Directives:
1. In the forum thread about the vintage J C Higgins 3 speed bike, turn the paragraph that begins "Don't underestimate these 3 speeds" into a short bulleted list that keeps its main points.
2. Pick up the forum thread about the vintage J C Higgins 3 speed bike where it stops below, and write the next post.

Text excerpt:
# Vintage J C Higgins 3 Speed Bike Denver area



## Balloonoob (Apr 3, 2019)

Is this a middleweight? Not my typical style but love the chain ring and lots of character. https://denver.craigslist.org/bik/d/denver-vintage-c-higgins-3-speed-bike/6842632648.html


----------



## GTs58 (Apr 3, 2019)

Lightweight. My childhood buddy across the street had one of those in the vary early 60's.


----------



## Mr. Monkeyarms (Apr 4, 2019)

Don't underestimate these 3 speeds. They are not flashy like the ballooner but extremely efficient transportation. There are millions of these all over the world from every bike manufacturer and can be had fairly cheap. Fun to ride as well!!


----------



## Roger Henning (Apr 4, 2019)

I was 14 in 1963 when I bought my Hercules 3 speed at the local Gambles Hardware Story in small town Minnesota and it changed my life forever.  I soon was able extend my range of places I could to a 20 mile radius and by the time I was 16 I could could do 50 mile ride.  Eventually added 2 front sprockets and 2 rear sprockets which combined with the SA hub to give me 12 gears.  Learned how to repair the hub but it lasted me through college years.  Roger


----------



## Balloonoob (Apr 4, 2019)

Yeah I used to ride a beater lightweight to high school sometimes... Didn't even have to lock it up. Almost skidded sideways stopping way too close to a Lowrider trying to prove a point (stop pulling out in front of me on the sidewalk.... Watch where you are driving) that could have ended badly.


----------



## Balloonoob (Apr 4, 2019)

Hmmmm just saw this ad for the exact same bike looks like same seller for 300. https://denver.craigslist.org/bik/d/denver-vintage-1960s-jc-higgins-mens/6858273184.html


----------



## Oilit (Apr 8, 2019)

Given data:
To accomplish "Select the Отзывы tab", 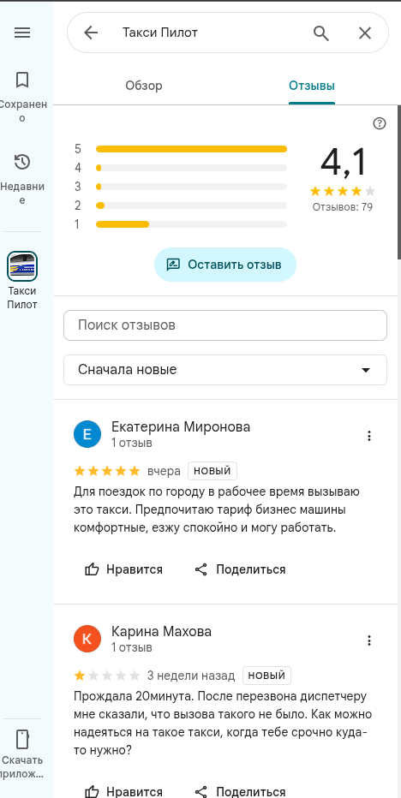I will [x=312, y=86].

Results in order:
1.
- These 3 speeds shouldn't be underestimated.
- They aren't as flashy as ballooners, but they are very efficient transportation.
- Millions of them exist around the world, made by every bike manufacturer.
- They can be bought fairly cheap.
- They're fun to ride.

2.
Balloonoob said:


> Hmmmm just saw this ad for the exact same bike looks like same seller for 300. https://denver.craigslist.org/bik/d/denver-vintage-1960s-jc-higgins-mens/6858273184.html



Let it sit there for a couple of months and the price might get more reasonable.


----------



## Mr. Monkeyarms (Apr 8, 2019)

I would reply to the add that has it priced at $60 if it was something I wanted. Just to meet the guy. And save the $60 add when he says it's $300 now.


----------



## Balloonoob (Apr 10, 2019)

Ok found another one for 10 bucks       an almost 60 year old bike for 10 dollars may be too hard to pass up. Lots of character and fairly complete    hmmm.  Not the ballooner I'm itching for but dang. I think i need more bike storage. Hehe.


----------



## Goldenrod (Apr 11, 2019)

There is not a lot here to love in Illinois but it is flat so a three speed is a great ride.  Schwinn and English bikes look best but many American brands are in the $30 dollar range.  In my riding club, the expensive bikes get flats and break spokes.  My three speeds never fail.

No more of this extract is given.